Sus palabras sonaron ahogadas, como avergonzadas. Parecía una idiotez gritar en aquella inmensa negrura vacía.

Sin embargo, también parecía tonto vacilar en una situación como la suya. El pánico empezó a aumentar. Aspiró una profunda bocanada de aire frío y gritó mientras le duró el aliento. Otra aspiración y otro chillido, más estridente. Y otro más. Y otro.

Se detuvo, jadeante, y volvió la cabeza a uno y otro lado aunque no había nada que ver. Ni siquiera pudo detectar un eco. No podía hacer otra cosa que esperar al amanecer. ¿Cuánto duraba la noche en aquella estación del año? ¿Cuánto aumentaría el frío?

Sintió un contacto helado en el rostro. Y otro poco después.

Caía aguanieve, invisible, en la profunda oscuridad. Y no tenía forma de encontrar un refugio.

«Hubiera sido mejor que aquel mini-jet me hubiera visto y recogido —pensó—. En este momento tal vez me tendrían prisionero, pero, al menos, estaría caliente y cómodo».

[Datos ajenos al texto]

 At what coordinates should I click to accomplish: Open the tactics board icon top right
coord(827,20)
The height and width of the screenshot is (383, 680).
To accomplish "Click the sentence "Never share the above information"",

También, si Hummin no se hubiera entrometido, él estaría de regreso en Helicon. Vigilado, desde luego, aunque caliente y cómodo. Ahora, eso era lo único que deseaba: calor y comodidad.

De momento, sólo podía esperar. Se agachó aun sabiendo que, por larga que fuera la noche, no se atrevería a dormir. Se descalzó y se frotó los helados pies. Rápidamente, volvió a ponerse los zapatos.

Sabía que tendría que repetir esa operación varias veces, así como restregarse manos y orejas durante toda la noche para activar la circulación. Pero lo más importante que necesitaba recordar era que no debía dormirse. Significaría su muerte.

Después de pensar con sumo cuidado en todo ello, los ojos se le cerraron y el sueño lo venció mientras la nieve iba cayendo sobre él, cubriéndolo.